* [PROBLEM DETAILS]:
Go through the records and extract every line with the word "accomplish".
#### MATERIAL FOR THIS EXERCISE
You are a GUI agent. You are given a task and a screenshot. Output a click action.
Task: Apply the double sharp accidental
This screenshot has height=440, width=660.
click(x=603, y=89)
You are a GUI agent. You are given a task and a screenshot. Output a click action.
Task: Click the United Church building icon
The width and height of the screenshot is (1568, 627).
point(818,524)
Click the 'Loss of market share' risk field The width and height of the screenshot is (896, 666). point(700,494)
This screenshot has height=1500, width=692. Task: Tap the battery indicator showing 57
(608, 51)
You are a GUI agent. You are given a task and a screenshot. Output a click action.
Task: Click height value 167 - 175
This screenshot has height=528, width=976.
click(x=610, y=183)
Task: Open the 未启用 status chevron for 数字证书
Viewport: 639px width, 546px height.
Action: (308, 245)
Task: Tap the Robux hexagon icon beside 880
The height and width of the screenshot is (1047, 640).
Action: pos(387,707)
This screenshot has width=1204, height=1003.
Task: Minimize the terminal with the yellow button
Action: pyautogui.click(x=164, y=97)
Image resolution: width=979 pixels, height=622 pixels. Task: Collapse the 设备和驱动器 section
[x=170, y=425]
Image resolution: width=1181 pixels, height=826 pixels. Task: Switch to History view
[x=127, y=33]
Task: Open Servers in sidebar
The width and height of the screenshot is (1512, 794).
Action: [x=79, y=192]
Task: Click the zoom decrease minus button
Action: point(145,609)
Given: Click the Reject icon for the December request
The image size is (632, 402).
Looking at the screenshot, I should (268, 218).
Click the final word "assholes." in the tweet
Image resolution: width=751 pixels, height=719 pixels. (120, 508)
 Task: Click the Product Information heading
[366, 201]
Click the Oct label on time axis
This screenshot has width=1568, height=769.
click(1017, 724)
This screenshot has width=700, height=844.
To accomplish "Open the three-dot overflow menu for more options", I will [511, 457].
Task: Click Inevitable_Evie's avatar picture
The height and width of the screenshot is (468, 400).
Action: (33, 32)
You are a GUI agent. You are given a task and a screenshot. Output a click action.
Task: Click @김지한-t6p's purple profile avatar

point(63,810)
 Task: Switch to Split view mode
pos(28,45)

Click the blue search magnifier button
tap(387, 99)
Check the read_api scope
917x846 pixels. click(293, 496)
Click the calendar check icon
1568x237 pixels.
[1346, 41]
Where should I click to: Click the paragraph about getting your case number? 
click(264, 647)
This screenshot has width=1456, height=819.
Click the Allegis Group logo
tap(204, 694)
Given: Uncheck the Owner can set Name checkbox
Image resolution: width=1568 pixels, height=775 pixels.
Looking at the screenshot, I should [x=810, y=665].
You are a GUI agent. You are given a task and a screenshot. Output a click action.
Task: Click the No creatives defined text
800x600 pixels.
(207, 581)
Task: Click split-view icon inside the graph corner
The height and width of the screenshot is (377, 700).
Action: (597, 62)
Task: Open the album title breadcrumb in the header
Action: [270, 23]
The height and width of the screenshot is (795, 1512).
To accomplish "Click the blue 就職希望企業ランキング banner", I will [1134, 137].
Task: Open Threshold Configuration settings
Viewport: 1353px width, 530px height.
########
* [REPLY TO THE TASK]:
To accomplish "Open the three-dot overflow menu for more options", I will [511, 457].
To accomplish "Click the blue 就職希望企業ランキング banner", I will [1134, 137].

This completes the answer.